- Opening Delimiter -

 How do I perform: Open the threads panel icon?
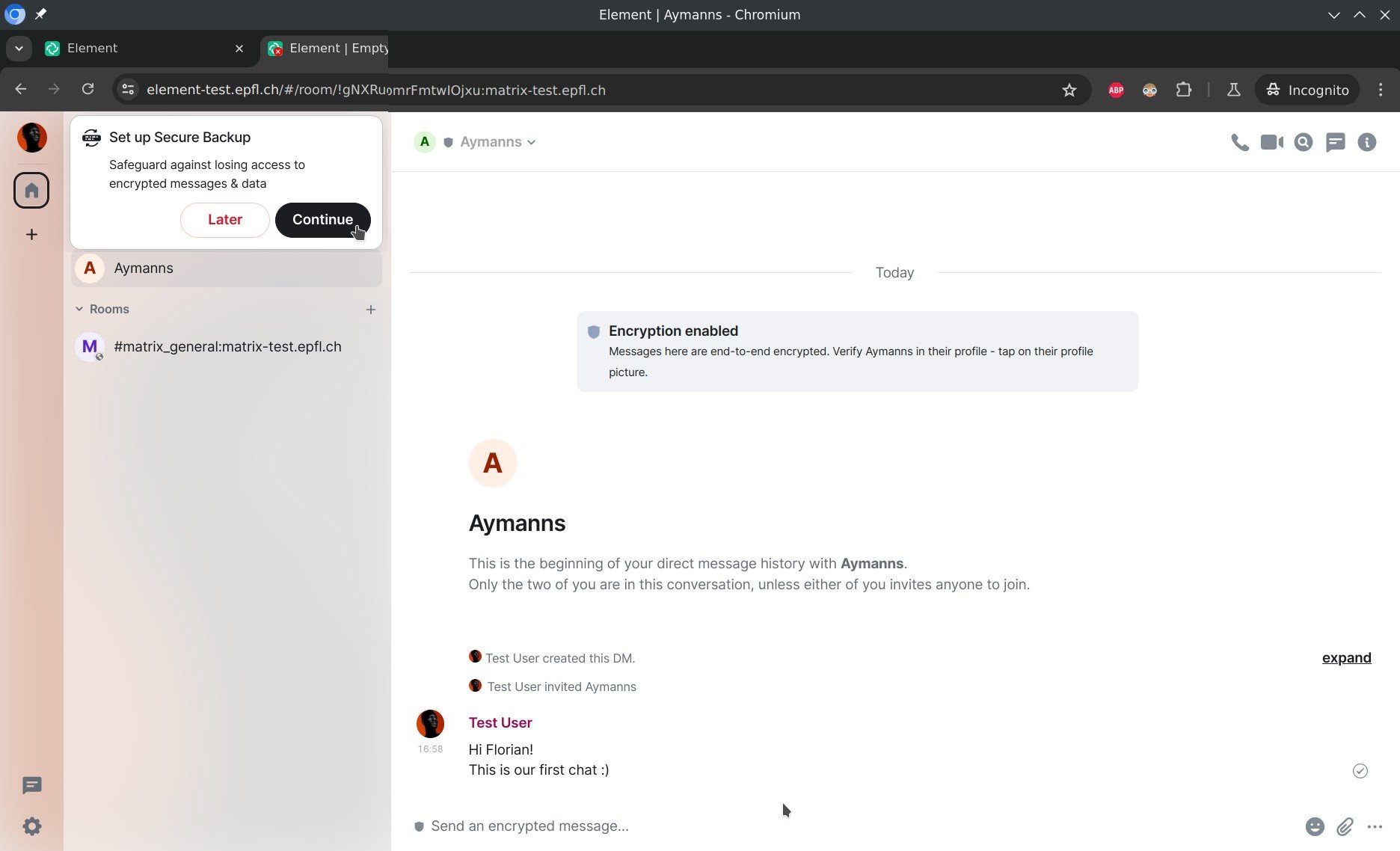pos(1335,142)
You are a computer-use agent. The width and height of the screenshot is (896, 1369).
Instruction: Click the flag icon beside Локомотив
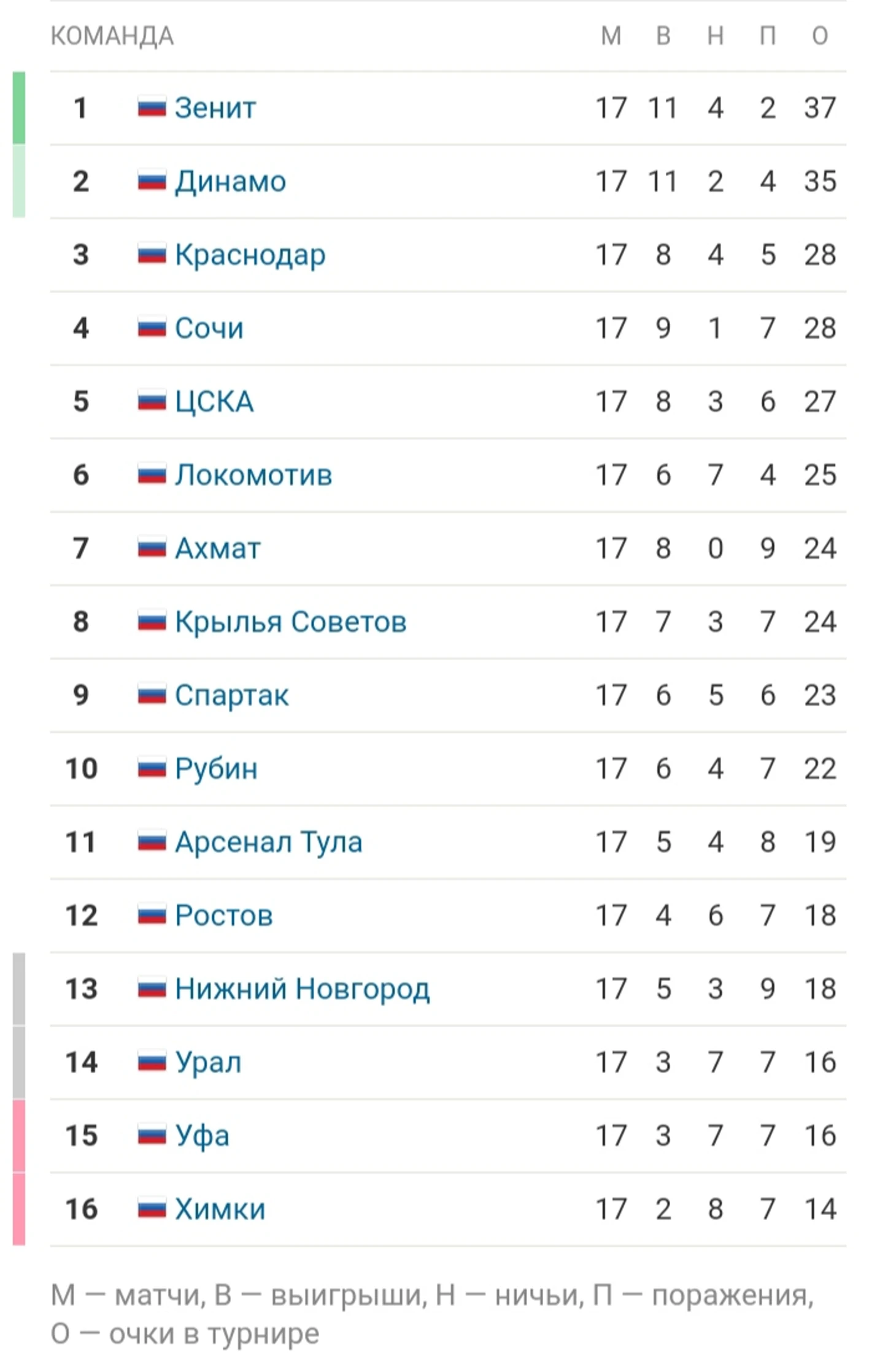pyautogui.click(x=152, y=475)
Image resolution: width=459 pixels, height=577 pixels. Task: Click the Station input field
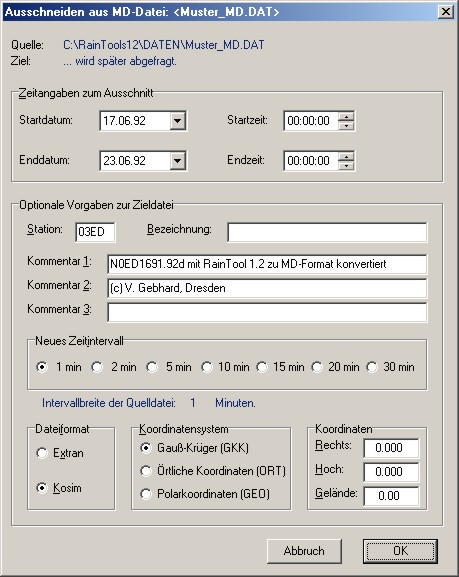[x=95, y=232]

- Closing Delimiter -

What needs to be done: Print all the lines above again exactly, without any pictures.

Answer section:
 How do I perform: Open the threads panel icon?
pos(1335,142)
You are a computer-use agent. The width and height of the screenshot is (896, 1369).
Instruction: Click the flag icon beside Локомотив
pyautogui.click(x=152, y=475)
Image resolution: width=459 pixels, height=577 pixels. Task: Click the Station input field
[x=95, y=232]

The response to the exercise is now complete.